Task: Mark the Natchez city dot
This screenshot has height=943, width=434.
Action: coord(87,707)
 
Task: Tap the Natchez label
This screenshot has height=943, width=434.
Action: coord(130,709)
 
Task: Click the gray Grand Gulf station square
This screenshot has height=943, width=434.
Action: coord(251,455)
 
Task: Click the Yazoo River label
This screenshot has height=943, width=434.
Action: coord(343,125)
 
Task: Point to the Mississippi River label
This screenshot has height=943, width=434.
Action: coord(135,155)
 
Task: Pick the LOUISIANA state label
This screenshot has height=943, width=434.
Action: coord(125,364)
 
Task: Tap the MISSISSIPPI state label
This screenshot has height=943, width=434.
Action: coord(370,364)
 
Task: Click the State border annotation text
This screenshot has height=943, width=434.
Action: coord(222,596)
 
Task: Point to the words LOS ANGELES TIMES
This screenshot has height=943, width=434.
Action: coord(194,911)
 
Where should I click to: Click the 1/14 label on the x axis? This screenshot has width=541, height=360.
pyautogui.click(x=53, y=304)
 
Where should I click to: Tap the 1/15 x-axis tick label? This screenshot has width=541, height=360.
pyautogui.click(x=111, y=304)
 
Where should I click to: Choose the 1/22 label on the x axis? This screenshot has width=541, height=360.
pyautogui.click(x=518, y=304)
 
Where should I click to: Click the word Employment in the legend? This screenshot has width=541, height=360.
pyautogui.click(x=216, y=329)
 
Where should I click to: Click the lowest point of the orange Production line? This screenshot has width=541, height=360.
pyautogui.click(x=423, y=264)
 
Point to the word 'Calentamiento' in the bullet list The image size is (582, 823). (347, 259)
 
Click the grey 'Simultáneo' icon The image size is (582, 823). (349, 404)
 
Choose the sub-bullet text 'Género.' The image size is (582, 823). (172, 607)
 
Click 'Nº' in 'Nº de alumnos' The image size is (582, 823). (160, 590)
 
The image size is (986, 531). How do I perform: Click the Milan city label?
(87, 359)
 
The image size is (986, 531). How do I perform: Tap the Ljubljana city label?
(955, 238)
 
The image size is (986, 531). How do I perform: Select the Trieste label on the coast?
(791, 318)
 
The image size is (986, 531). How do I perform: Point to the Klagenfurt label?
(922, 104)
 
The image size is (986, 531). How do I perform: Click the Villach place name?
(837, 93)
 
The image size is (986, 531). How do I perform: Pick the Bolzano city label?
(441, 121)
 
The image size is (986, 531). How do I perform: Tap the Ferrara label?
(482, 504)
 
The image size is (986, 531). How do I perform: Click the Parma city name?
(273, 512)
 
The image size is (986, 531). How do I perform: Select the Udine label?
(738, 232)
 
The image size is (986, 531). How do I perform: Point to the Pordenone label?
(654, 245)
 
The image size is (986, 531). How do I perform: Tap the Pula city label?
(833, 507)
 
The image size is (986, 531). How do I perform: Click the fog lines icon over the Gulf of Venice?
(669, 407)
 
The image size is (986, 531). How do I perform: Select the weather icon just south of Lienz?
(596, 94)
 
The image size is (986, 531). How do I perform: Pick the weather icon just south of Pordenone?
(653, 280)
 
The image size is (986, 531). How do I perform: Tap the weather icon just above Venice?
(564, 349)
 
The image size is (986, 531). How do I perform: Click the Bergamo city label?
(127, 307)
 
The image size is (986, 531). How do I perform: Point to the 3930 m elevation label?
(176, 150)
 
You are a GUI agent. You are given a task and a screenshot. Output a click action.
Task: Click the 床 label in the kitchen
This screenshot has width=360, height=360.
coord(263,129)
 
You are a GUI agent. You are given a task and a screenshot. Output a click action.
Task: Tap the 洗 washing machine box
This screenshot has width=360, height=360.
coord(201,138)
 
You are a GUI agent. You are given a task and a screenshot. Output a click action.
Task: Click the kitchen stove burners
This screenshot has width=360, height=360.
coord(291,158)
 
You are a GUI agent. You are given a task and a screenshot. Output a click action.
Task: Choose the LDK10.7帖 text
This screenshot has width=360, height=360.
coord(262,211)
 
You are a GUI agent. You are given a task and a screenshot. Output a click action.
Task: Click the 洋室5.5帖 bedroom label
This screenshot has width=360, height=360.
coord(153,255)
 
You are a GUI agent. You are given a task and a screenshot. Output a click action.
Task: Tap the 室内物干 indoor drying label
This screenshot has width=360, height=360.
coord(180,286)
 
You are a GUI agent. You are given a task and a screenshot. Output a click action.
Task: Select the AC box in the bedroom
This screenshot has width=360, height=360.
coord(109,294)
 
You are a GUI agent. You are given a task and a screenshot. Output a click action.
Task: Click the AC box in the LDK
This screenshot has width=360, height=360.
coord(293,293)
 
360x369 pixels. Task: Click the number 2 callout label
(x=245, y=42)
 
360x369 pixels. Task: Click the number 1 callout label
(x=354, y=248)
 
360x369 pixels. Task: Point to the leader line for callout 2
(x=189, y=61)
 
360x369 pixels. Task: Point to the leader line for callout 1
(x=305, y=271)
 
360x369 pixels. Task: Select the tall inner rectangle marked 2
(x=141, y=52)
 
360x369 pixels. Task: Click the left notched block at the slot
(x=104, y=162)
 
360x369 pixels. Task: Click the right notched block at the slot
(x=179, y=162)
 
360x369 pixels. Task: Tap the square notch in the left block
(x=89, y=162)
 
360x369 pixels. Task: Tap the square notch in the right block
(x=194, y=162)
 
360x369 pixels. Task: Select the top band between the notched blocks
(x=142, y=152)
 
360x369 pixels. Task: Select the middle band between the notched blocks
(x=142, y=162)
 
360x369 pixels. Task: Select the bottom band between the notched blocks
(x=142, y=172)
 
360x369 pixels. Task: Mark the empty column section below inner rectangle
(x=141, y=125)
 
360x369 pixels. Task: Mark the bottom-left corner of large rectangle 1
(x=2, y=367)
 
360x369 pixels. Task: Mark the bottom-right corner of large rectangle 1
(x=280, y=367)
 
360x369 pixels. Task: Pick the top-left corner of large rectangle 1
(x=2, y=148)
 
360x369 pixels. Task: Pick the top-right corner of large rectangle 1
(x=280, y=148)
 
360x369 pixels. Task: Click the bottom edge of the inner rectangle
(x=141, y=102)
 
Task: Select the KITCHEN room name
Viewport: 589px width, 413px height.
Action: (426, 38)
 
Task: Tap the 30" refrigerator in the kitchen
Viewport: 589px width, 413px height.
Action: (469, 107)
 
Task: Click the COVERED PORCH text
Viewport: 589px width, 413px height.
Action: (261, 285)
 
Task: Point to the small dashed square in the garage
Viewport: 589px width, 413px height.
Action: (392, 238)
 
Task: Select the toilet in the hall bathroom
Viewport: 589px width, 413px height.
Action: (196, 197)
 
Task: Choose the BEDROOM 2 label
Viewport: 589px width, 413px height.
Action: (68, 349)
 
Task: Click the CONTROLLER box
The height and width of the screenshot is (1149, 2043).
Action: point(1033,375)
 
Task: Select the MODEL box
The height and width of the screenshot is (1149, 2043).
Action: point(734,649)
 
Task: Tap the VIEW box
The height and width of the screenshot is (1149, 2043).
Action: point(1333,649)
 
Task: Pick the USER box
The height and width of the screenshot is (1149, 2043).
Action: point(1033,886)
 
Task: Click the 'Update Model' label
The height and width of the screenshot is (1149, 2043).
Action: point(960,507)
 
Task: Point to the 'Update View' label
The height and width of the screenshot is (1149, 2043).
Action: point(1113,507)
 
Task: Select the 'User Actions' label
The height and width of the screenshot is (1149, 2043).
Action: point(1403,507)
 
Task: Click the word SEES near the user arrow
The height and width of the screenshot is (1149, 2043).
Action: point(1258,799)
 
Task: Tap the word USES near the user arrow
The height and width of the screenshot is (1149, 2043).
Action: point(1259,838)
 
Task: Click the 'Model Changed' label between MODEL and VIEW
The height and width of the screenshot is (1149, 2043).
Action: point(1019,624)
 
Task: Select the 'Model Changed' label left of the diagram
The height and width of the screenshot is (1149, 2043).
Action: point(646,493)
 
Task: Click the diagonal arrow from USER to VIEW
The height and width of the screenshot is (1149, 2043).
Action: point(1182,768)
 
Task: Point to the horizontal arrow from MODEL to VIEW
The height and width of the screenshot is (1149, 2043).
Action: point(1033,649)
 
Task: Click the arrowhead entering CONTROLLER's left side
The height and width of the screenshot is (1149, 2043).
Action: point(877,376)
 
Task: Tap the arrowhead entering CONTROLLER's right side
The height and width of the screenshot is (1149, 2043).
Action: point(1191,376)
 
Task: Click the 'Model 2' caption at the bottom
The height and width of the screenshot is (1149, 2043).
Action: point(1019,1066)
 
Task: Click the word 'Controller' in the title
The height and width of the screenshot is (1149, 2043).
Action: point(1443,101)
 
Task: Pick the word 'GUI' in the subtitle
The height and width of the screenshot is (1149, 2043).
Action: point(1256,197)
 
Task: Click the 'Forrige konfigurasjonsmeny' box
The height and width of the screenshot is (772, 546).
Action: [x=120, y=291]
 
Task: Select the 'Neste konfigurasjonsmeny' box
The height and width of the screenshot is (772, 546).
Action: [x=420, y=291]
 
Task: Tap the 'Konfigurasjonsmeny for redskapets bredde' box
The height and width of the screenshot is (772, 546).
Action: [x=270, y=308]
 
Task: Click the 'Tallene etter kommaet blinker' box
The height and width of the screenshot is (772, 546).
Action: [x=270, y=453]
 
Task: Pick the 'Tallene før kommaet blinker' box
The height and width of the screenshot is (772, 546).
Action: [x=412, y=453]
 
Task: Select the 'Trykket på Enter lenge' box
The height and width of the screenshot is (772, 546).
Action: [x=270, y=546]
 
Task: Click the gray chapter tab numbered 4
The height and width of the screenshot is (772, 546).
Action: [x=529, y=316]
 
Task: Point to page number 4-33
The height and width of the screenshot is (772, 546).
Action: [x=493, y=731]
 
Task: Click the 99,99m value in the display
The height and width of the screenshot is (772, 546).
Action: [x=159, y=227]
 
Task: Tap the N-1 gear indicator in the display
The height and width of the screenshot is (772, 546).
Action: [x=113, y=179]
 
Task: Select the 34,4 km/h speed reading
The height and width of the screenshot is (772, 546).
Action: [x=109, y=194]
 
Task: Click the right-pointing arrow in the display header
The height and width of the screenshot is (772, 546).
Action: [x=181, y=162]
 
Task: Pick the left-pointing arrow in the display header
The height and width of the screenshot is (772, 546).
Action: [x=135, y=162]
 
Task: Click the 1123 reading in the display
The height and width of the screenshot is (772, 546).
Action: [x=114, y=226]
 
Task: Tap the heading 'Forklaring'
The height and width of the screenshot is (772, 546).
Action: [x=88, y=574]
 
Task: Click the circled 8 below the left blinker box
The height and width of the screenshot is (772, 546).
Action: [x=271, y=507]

*Task directions*. Rewrite the lines starting at the one containing "Task: Click the gray Grand" and ending at the one containing "pyautogui.click(x=111, y=304)", replacing "label" with "caption" and leaving everything else unchanged.

*Solution to this task*.
Task: Click the gray Grand Gulf station square
This screenshot has height=943, width=434.
Action: coord(251,455)
 
Task: Click the Yazoo River caption
This screenshot has height=943, width=434.
Action: coord(343,125)
 
Task: Point to the Mississippi River caption
This screenshot has height=943, width=434.
Action: coord(135,155)
 
Task: Pick the LOUISIANA state caption
This screenshot has height=943, width=434.
Action: coord(125,364)
 
Task: Tap the MISSISSIPPI state caption
This screenshot has height=943, width=434.
Action: coord(370,364)
 
Task: Click the State border annotation text
This screenshot has height=943, width=434.
Action: coord(222,596)
 
Task: Point to the words LOS ANGELES TIMES
This screenshot has height=943, width=434.
Action: coord(194,911)
 
Where should I click to: Click the 1/14 caption on the x axis? This screenshot has width=541, height=360.
pyautogui.click(x=53, y=304)
 
Where should I click to: Tap the 1/15 x-axis tick caption? This screenshot has width=541, height=360.
pyautogui.click(x=111, y=304)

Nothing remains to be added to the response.